Pemikiran negara integralistik yang telah berakar pada budaya bangsa Indonesia sejak
zaman dahulu kala pada hakikatnya terdiri atas bagian-bagian yang secara mutlak
membentuk suatu kesatuan. Bangsa Indonesia terdiri atas manusia-manusia sebagai individu,
keluarga-keluarga, kelompok-kelompok, golongan-golongan, suku bangsa-suku bangsa,
adapun wilayah terdiri atas pulau-pulau keseluruhannya itu merupakan suatu kesatuan baik
lahir maupun bathin.

1.      Hubungan antara Individu dan Negara

Manusia pada hakikatnya adalah makhluk jasmani rokhani, makhluk pribadi dan
sebagai makhluk Tuhan Yang Maha Esa, serta manusia adalah makhluk individu dan
makhluk sosial.

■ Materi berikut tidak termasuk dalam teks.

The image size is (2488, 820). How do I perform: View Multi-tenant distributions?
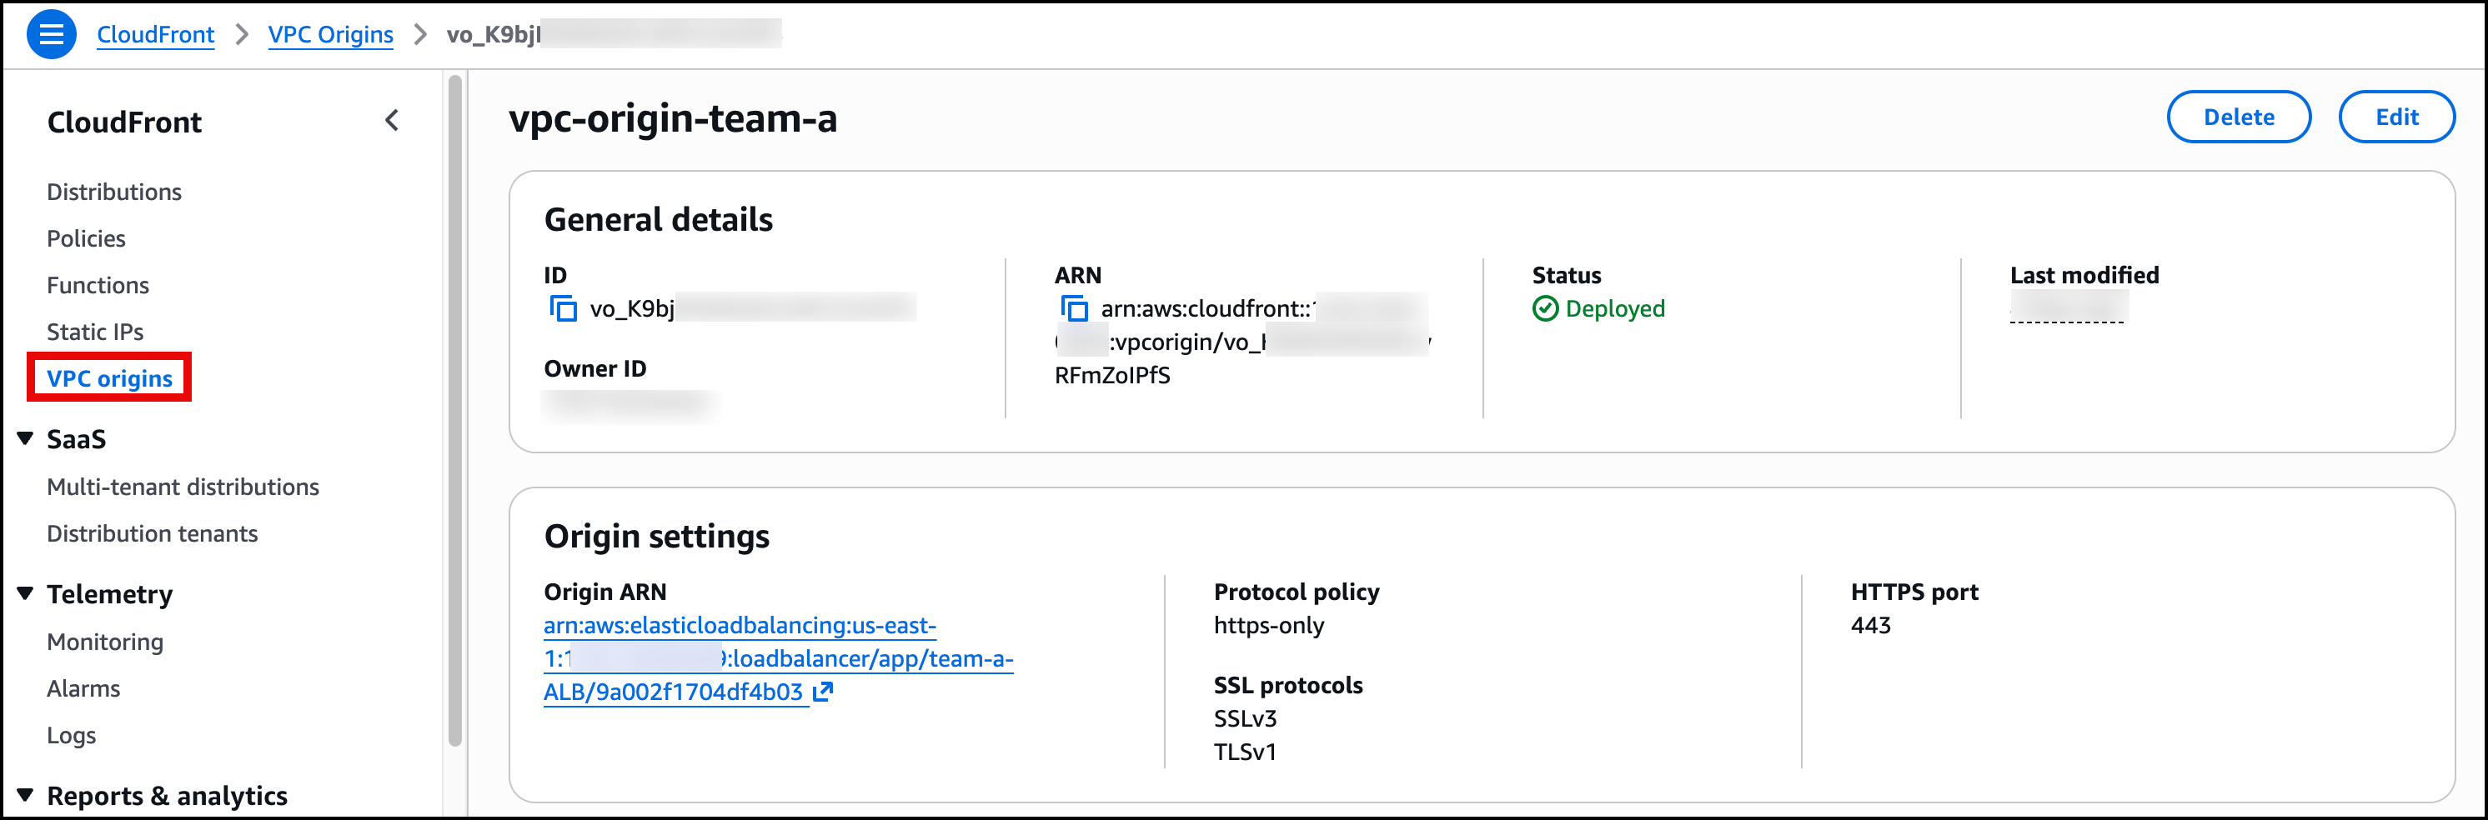[183, 486]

Keseluruhan unsur hakikat manusia tersebut adalah merupakan suatu totalitas
yang bersifat ‘majemuk tunggal’ atau ‘monopluralis’. Sifat kodrat manusia sebagai makhluk
individu dan makhluk sosial yang merupakan sifat dasar dari totalitas manusia dalam negara.
Dalam negara sebagai suatu totalitas senantiasa terdapat sejumlah subjek yang senantiasa
berelasi antara satu dengan lainnya. Relasi yang memacu ke arah terbentuknya kebersamaan
yang bersifat totalitas hanyalah relasi yang ekuivalensi, yaitu di satu sisi mengandung
kemiripan atau kesamaan. Kemiripan membuat subjek saling membutuhkan dengan lain
perkataan ‘saling tergantung’. Perpaduan antara ‘saling relevan’ dengan ‘saling tergantung’
inilah yang menggerakkan terjadinya interaksi antar subjek serta tanggapan yang memadai
terhadap kondisi saling tergantung adalah ‘saling memberi’ antar subjek, bilamana mereka
menghendaki terpeliharanya eksistensinya dalam negara. Hanya dengan perantara interaksi
antar subjek dengan saling memberi serta saling tergantung, maka dapat memelihara
eksistensinya dalam kebersamaan. Hal ini telah terekspresi dalam akar budaya Indonesia
dalam ungkapan-ungkapan, “bersatu kita teguh bercerai kita runtuh”, “Persatuan
Indonesia”, “Wawasan Nusantara”, serta “Bhinneka Tunggal Ika”.

9
Totalitas dalam kehidupan negara itu, secara alami memberikan karakteristik pada
manusia (1) manusia adalah makhluk yang saling tergantung antara satu dan lainnya maupun
dengan lingkungannya, (2) tugas hidup manusia secara kodrat adalah memberi kepada
lingkungannya. (Besar, 1995: 77, 78).
Jati diri integralistik Indonesia memang sebagai suatu paham tersendiri di samping
paham-paham besar dunia yaitu individualisme, liberalisme, dan sosialisme-komunisme.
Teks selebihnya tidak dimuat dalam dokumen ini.